-- Provided information follows --

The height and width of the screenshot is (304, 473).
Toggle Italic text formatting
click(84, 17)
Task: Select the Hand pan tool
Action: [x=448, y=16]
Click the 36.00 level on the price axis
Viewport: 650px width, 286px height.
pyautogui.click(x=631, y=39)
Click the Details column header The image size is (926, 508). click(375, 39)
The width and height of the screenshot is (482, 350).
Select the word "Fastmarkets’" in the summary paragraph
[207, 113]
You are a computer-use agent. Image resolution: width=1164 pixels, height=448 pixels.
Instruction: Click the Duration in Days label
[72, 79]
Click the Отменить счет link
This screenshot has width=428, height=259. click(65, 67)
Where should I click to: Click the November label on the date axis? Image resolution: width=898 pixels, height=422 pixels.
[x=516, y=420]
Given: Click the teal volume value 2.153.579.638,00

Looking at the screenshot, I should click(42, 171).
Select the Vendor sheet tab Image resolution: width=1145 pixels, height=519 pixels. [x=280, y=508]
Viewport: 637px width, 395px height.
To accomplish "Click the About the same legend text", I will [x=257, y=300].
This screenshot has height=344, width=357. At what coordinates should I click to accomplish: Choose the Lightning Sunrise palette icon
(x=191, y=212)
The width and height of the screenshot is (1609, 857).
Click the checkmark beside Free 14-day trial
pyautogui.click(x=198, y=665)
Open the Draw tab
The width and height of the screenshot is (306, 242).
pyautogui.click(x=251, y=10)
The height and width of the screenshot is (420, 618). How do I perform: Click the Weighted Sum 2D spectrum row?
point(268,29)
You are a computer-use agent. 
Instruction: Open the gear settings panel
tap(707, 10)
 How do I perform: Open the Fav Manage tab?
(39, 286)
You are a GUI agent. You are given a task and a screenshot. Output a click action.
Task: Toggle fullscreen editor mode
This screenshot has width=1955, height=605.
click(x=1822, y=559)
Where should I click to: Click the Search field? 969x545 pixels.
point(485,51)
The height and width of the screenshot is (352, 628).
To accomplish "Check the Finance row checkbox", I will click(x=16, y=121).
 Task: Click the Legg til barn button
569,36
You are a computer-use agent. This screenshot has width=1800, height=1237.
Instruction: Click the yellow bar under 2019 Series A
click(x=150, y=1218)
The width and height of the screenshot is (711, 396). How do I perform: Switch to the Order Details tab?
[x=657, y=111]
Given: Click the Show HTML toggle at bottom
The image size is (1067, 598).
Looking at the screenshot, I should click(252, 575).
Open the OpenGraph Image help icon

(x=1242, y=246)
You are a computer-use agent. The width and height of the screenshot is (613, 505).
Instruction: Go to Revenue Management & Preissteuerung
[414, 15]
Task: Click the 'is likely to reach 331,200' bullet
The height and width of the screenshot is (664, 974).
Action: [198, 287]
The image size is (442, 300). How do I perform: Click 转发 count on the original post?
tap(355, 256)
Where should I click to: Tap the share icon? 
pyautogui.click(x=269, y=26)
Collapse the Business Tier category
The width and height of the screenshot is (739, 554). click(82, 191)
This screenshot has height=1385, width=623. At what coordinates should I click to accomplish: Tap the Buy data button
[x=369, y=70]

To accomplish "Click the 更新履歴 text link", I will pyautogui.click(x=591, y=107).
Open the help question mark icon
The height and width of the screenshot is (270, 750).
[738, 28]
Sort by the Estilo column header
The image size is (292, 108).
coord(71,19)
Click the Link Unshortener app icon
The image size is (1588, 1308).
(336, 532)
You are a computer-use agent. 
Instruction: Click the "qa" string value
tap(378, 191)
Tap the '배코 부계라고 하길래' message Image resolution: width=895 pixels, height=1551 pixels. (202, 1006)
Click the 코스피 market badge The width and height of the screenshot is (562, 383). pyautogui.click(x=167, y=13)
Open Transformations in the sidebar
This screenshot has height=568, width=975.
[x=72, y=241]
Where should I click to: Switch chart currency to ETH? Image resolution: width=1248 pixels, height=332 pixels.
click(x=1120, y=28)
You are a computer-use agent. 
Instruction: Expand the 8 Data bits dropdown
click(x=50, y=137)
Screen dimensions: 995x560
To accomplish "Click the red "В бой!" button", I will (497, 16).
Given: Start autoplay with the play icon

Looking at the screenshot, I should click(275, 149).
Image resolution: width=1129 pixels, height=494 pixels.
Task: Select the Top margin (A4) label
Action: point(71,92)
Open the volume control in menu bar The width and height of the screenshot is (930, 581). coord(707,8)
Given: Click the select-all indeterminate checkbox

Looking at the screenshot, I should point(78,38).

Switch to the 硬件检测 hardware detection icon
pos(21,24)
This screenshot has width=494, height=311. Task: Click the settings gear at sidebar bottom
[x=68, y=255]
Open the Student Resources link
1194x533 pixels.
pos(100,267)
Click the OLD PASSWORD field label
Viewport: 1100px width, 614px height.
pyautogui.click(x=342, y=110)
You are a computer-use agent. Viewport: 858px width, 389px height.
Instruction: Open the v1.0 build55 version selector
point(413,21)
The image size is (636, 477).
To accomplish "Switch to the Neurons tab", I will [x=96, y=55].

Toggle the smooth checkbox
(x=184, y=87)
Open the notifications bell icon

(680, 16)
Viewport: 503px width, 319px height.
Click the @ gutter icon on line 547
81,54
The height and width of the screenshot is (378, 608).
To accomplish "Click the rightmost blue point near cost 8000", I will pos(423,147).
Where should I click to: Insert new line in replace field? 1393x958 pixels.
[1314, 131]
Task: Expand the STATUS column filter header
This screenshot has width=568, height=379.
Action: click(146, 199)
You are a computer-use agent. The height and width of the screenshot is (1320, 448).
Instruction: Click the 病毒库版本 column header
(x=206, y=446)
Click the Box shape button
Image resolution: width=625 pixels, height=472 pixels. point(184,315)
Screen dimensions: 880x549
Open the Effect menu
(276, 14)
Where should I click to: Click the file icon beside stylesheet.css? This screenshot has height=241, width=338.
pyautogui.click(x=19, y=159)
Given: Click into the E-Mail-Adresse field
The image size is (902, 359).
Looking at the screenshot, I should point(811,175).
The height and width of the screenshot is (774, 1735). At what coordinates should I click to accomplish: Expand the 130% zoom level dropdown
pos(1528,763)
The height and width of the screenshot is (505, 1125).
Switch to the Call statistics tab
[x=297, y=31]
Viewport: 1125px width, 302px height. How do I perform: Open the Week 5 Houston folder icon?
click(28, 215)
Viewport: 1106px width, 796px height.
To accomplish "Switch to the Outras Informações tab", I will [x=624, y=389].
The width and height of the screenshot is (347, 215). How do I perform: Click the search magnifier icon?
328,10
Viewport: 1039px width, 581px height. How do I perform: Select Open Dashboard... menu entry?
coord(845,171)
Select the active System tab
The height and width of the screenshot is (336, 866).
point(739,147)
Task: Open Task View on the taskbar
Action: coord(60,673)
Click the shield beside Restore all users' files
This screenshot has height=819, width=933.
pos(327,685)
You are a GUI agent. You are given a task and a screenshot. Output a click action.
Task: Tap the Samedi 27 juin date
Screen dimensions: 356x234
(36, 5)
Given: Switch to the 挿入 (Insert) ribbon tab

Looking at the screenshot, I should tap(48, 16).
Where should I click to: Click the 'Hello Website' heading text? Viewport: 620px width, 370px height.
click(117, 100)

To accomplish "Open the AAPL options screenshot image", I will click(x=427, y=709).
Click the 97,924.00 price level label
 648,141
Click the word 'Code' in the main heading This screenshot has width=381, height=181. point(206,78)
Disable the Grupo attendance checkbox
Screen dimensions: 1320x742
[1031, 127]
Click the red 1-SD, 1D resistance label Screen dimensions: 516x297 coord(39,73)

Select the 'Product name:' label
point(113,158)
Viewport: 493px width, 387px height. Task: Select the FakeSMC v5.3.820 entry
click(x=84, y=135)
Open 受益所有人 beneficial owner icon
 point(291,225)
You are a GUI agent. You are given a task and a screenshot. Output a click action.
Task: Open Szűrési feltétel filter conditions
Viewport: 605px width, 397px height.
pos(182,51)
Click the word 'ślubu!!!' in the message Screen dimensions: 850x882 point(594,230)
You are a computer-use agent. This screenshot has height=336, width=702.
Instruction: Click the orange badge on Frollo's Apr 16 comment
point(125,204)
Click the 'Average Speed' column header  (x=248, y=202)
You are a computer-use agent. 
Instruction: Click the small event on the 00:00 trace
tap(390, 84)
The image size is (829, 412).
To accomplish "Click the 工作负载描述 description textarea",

-- Provided information concluded --

Repeat only what lies between the first line of the data and the line containing "You are a computer-use agent. Image", both of those lines included, exactly as it stands.

Exercise answer =
The height and width of the screenshot is (304, 473).
Toggle Italic text formatting
click(84, 17)
Task: Select the Hand pan tool
Action: [x=448, y=16]
Click the 36.00 level on the price axis
Viewport: 650px width, 286px height.
pyautogui.click(x=631, y=39)
Click the Details column header The image size is (926, 508). click(375, 39)
The width and height of the screenshot is (482, 350).
Select the word "Fastmarkets’" in the summary paragraph
[207, 113]
You are a computer-use agent. Image resolution: width=1164 pixels, height=448 pixels.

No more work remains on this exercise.